GREENSBORO — Wanted: neighborhood with a variety of residential architectural styles. Narrow streets and granite curbing. Mature vegetation. Walking distance to downtown. An extensive park at its center. And a diversity of residents.
If it sounds like a movie set instead of reality, Westerwood might not be that far from the truth.
A walk down one of its sidewalks on a fall Saturday can feel a lot like that: the trees turning shades of gold, the sound of children playing carried on the breeze and neighbors out and about.
But this neighborhood is more than just very livable — it seems to be the perfect habitat, if you will, for Greensboro’s artistic community.
In a city known for its gorgeous neighborhoods, Westerwood is a hidden jewel. And just as it’s been here “all along,” it’s helping Greensboro become known for something else that often remains hidden in plain sight — its thriving artistic community.
The neighborhood
Westerwood is centrally located between downtown Greensboro, UNCG and Friendly Shopping Center.
Benjamin Briggs, executive director of Preservation Greensboro, says the reason it has remained an intact neighborhood is in part due to its “tucked in nature” with no frontage on Benjamin Parkway, a park as another boundary and the fact that traditionally, it has not been an area with connectivity.
When it was built in the early 20th century, the neighborhood was one of Greensboro’s first planned communities. A 2001 study by the City of Greensboro’s Department of Housing and Community
Development concluded that “Westerwood may be one of the better examples of an early, planned community for middle-income groups in North Carolina.”
And that “as one of Greensboro’s earliest neighborhoods, Westerwood is a treasure. ... Because of its traditional design, shady streets, proximity to thoroughfares, public transportation, parks, the downtown, colleges, schools, churches, and neighborhood shopping centers, Westerwood may well be the most 'livable’ neighborhood in the city.”
When artist Maryanna Williams first moved to the city with her family almost 19 years ago, she said that it soon became clear that many musicians, artists and university employees lived in Westerwood.
And she made up her mind that Westerwood was where she wanted her family to live.

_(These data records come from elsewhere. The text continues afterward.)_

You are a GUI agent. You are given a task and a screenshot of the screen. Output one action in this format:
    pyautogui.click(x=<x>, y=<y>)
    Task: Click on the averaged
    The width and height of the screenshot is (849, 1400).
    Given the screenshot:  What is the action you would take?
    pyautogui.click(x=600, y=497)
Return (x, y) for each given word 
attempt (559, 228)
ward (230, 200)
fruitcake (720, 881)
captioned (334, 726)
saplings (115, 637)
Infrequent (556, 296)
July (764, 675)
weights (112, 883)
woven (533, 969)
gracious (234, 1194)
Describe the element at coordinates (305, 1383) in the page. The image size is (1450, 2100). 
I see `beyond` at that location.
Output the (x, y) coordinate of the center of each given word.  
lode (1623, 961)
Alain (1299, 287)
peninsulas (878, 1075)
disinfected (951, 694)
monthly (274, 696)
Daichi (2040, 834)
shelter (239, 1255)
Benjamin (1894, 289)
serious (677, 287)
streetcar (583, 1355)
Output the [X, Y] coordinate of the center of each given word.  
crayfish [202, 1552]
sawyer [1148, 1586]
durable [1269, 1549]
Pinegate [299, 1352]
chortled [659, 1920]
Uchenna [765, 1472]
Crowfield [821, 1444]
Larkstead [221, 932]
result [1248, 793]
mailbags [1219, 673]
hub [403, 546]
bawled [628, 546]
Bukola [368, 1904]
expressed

She really made up her mind.
Ignore the fact that at the time she started looking for a house in the neighborhood, hardly anyone was moving, and if they were, she recalls that it was more of a “word-of-mouth thing” when it came to selling. She was new in town, too. None of that mattered to Williams.
“I had a young baby at the time, and I put her in a carriage and went door-to-door, introducing myself and letting people know I was interested in buying a house should one come available,” she says.
Her perseverance finally paid off when two years later, she was working on a committee with a neighborhood resident who tipped her off that a house was for sale.
“Living here [Westerwood] turned out to be more than I imagined,” she says. “Early on, my neighbors from the band Polecat Creek would practice on their front porch, which was great. Then there are impromptu gatherings, and my husband can walk to work.”
For her work, she only has to walk to her first-floor studio.
As an artist who spent the early part of her career in drawing and pastels, she has of late been focusing on linocuts, which are similar to woodcuts but with a more streamlined process.
“I work in my first-floor studio. There is good light there, and I really like to have a studio in my home. I don’t have to waste time going back and forth.”
The Art and Sole walking tour
Last year, a group of Westerwood artists got together and realized that it was not just Williams who has a studio in her home. In fact, most of them did, and in such a walkable community, the idea for the first annual Westerwood Art and Sole Walking Tour was hatched.
Last year, 19 artists participated, and this year, 22 artists, from potters to painters to photographers, will open their homes to the public Oct. 2, rain or shine.
Musicians will move from Lake Daniel Park to their own front yards, creating impromptu mini concerts along the tour route.
Michael Gleason, a woodworker who has lived in the neighborhood for approximately five years, said that more than 300 people visited his studio during last year’s tour.
For Gleason and his family, Westerwood is a perfect fit. They found their house through an ad on Craigslist, and when he visited the shop in the back, he told his wife he did not even need to see the rest of the house. He is a full-time craftsman whose work is almost always custom projects, and at last year’s walk, he decided to set up his tools and equipment in his driveway to give his studio guests some room to see him at work. He creates everything from kitchen cabinetry to stand alone furniture to a collapsible stage for a puppet troupe, and he gets most of his clients through word of mouth.
Last year’s event helped spread the word, he says. But he’s also happy to get the word out about his neighborhood.
“We love it,” he says. “All these people said last year at the walking tour, 'We didn’t know this place existed.’”
Other artists featured on the tour include Bill Moore, a photographer and aficionado of the classic Polaroid; visual artist Mike Northuis; David Thomas of Artery Gallery; and potter Ann Lynch of Buffalo Creek Pottery.
Not all of the artists in Westerwood are fortunate enough to be able to create full-time, but it seems that the neighborhood is the perfect environment for creative people. It is for people who do not wish to be shut away in their houses, in the cul-de-sac at the end of the street. They want to interact, which for an artist, is obvious. Art is interaction with the world.